In this article, Kim McNaughton explains the key differences between a share sale and an asset sale method.
As we all know, it has been possible for dental practices in Scotland to be owned and operated by a dental body corporate (DBC) since 2010. As such, we are now starting to see an increasing amount of DBCs looking to sell their dental practice and a question that we are asked on a regular basis is whether they should structure their sale as a share sale or an asset sale.
When a DBC is involved, it is important for both buyers and sellers to have a thorough understanding of the differences between a share and an asset sale, so they can make informed and practical choices.
What’s the difference?
In general, most buyers will want to proceed by way of asset sale and this is what we tend to recommend to our clients. The reason for this lies in the nature of what the buyer actually acquires.

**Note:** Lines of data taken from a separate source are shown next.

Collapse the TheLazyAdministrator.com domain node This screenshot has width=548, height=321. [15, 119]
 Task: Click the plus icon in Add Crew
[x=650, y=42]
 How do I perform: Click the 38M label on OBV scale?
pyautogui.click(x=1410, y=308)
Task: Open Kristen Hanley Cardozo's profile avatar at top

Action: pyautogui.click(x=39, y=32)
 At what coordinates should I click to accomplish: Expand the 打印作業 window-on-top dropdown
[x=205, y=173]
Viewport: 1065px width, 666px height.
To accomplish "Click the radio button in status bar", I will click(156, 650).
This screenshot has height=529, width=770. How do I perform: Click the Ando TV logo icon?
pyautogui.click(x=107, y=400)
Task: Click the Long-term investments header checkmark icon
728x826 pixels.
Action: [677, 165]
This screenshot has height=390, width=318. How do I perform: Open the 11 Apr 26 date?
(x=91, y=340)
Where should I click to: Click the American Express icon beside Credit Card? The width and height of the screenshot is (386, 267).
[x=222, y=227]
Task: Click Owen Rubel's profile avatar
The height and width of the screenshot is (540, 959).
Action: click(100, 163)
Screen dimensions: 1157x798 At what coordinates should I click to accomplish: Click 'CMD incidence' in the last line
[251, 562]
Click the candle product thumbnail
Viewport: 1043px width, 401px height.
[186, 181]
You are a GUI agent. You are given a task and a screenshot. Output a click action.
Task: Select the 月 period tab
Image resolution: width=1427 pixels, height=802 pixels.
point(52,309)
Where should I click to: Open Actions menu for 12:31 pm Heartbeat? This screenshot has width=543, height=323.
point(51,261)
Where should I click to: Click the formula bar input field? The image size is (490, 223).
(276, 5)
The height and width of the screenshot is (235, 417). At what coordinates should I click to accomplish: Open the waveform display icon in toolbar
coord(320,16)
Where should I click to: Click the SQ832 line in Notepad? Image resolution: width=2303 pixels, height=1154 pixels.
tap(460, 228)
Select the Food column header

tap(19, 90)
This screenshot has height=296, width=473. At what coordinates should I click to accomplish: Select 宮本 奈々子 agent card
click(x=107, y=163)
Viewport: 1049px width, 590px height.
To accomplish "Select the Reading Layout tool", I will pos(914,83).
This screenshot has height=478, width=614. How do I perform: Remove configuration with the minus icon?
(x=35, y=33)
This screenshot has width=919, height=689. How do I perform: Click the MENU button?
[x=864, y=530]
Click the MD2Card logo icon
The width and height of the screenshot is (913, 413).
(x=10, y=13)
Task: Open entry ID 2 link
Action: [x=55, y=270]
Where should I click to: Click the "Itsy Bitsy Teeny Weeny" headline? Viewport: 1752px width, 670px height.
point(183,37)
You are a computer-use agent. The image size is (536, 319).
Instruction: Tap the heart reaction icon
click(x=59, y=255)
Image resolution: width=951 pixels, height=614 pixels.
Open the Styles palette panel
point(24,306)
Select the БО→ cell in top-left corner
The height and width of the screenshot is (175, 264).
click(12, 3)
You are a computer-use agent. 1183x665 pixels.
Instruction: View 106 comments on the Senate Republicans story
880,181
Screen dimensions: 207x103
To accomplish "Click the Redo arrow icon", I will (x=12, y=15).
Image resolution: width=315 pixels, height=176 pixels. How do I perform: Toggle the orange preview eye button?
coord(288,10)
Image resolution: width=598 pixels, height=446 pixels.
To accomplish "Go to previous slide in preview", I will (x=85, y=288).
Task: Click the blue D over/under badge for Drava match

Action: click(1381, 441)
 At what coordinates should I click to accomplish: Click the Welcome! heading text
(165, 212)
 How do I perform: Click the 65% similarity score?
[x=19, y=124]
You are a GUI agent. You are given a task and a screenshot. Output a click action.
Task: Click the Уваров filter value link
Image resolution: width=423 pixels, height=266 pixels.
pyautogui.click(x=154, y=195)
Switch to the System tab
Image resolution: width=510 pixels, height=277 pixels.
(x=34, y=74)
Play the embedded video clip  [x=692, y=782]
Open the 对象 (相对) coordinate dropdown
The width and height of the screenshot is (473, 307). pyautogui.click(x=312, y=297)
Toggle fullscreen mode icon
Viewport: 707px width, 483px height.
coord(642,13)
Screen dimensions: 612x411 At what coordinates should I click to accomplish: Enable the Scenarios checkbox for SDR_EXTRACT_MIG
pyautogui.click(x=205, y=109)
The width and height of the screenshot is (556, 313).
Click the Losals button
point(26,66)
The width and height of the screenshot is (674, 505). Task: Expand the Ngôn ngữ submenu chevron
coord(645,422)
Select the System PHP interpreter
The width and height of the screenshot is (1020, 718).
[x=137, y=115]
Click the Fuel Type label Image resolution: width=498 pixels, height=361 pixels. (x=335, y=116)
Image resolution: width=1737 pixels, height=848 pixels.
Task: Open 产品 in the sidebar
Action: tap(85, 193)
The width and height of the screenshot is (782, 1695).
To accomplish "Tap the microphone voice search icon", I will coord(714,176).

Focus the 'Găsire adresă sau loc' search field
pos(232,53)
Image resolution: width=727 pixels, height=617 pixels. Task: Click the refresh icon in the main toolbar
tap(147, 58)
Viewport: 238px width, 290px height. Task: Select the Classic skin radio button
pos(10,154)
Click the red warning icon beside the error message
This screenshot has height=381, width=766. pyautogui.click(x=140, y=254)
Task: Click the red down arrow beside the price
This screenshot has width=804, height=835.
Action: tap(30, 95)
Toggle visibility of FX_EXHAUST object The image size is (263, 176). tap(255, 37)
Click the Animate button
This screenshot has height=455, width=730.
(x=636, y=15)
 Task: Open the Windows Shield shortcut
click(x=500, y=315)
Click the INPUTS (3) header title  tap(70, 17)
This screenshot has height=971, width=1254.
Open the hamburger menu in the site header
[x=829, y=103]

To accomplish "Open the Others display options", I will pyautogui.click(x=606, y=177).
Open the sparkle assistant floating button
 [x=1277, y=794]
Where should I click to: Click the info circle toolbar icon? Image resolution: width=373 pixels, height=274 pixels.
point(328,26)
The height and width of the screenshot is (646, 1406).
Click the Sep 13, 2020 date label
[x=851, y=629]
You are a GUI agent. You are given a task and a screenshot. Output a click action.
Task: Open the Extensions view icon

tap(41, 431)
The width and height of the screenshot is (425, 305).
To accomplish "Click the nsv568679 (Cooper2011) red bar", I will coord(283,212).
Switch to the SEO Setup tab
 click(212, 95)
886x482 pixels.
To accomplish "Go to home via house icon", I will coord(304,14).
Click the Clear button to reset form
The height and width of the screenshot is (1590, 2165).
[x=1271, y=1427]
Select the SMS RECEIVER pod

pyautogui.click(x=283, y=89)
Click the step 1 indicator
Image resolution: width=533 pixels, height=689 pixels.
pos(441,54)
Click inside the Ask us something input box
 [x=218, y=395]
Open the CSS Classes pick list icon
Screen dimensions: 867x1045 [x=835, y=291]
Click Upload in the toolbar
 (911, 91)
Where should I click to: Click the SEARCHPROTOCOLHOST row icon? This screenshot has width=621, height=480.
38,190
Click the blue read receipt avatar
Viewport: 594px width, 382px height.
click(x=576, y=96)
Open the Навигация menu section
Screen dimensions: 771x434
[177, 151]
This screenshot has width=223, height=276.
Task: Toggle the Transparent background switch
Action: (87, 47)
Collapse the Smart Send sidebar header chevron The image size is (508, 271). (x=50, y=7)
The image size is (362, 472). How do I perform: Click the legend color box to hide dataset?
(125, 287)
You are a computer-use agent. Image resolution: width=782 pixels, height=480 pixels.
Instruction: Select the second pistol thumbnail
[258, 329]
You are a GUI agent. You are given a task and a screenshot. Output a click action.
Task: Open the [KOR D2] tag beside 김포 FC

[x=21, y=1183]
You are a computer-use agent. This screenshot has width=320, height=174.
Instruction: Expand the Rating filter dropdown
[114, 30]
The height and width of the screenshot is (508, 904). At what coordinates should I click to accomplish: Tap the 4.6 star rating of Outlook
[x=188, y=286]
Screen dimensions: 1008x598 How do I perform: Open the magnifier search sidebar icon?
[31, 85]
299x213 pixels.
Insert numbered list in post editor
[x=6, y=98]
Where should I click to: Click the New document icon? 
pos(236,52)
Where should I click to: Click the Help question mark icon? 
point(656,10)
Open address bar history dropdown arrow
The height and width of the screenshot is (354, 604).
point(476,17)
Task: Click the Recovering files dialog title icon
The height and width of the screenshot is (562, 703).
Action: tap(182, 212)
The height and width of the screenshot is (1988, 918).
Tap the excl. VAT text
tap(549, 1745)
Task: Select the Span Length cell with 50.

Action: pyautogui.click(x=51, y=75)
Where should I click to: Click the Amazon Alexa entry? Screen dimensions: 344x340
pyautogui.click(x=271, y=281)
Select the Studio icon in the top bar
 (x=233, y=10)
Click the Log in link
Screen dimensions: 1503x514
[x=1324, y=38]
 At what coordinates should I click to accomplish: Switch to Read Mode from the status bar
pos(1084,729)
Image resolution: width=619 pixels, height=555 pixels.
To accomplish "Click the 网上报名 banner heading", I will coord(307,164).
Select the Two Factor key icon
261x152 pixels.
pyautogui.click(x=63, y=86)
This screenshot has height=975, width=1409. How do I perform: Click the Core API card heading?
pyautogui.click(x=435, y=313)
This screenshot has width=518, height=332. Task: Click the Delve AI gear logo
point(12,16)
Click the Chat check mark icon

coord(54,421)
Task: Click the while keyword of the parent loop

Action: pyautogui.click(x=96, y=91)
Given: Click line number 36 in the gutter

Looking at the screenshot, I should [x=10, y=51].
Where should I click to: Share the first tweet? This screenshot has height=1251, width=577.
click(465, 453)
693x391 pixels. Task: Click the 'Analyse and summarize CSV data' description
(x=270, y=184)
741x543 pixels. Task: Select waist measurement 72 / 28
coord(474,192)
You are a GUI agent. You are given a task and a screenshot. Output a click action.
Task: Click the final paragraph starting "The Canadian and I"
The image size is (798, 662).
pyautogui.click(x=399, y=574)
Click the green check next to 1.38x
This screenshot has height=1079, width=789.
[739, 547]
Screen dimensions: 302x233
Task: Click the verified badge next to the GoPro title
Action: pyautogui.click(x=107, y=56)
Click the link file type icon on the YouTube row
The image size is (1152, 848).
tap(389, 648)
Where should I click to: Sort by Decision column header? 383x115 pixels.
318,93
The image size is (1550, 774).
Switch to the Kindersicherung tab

Share purchase: the buyer purchases the shares in the DBC that owns the trade and assets of the dental practice. As such, the buyer is purchasing the DBC itself, which includes all assets, liabilities and obligations of the DBC. Once the transaction is complete, the buyer assumes responsibility for the whole company and the practice continues to be owned and operated by the same DBC.
Asset purchase: the buyer simply acquires the practice assets from the DBC. This may include both tangible assets and intangible assets. The buyer does not acquire the DBC itself. In most cases, the buyer has no ongoing connection with the DBC at all.
How does this affect the sale?
Whether a DBC chooses to proceed by way of share sale or asset sale will have an impact on a number of areas of the sale process:
- Due diligence: in a share sale, the DBC is acquired by the buyer in its present financial state and with all existing liabilities. As such, it involves a greater risk for the buyer than an asset sale does. The due diligence process that a buyer’s solicitor will undertake in connection with a share sale is therefore far more extensive and thorough. This will have an impact on both solicitors’ fees and accountancy fees
- Liabilities: in a share sale, the buyer purchases the DBC ‘warts and all’ and so will inherit any problems or issues that exist at the date of completion. Conversely, in an asset sale, with very few exceptions, all liabilities are left behind in the DBC
- Legal documents: as a share sale involves a greater degree of risk for a buyer, the legal contract and ancillary documents required are more complex than for an asset sale. The buyer will expect the seller of the shares in the DBC to give extensive warranties and guarantees on a number of issues and a more thorough disclosure exercise will require to be undertaken. Again, this will impact on a seller’s legal and accountancy costs
- Tax: depending on the price being paid, a share sale can be more tax efficient for the selling shareholders. In most sales, the selling shareholders of a DBC benefit from a Capital Gains Tax rate of 10%. By contrast, if a DBC sells its goodwill and assets, it will incur a tax liability on the gain achieved. If the shareholder then extracts the cash from the DBC, they will incur a further tax liability, which may make the overall deal less tax efficient
- Price: the price in an asset sale is normally simply the value of the goodwill, assets and property as agreed. However, in a share sale, the price will be very different as it will need to take into account the financial position of the DBC.
Fail to prepare, prepare to fail
We cannot stress enough the importance of planning when it comes to a sale. Before embarking on a sale process therefore, a DBC should:
- Get the practice in the best possible shape it can be. Ensure that the key paperwork is all in place and to hand, and all items of equipment have been serviced and hold a valid certificate
- Get your professional team in place. A dental practice is not like any other business and it is important that your professional team understand and appreciate these in order to make the sale process as efficient as possible. This is why we always suggest using a solicitor who has a proven and solid track record in the dental sector
- Decide how best to structure your sale. After you have appointed your team, it would be worth having an in-depth discussion with both your accountant and your solicitor as to the pros and cons of each structure, so that you can identify the most appropriate way forward.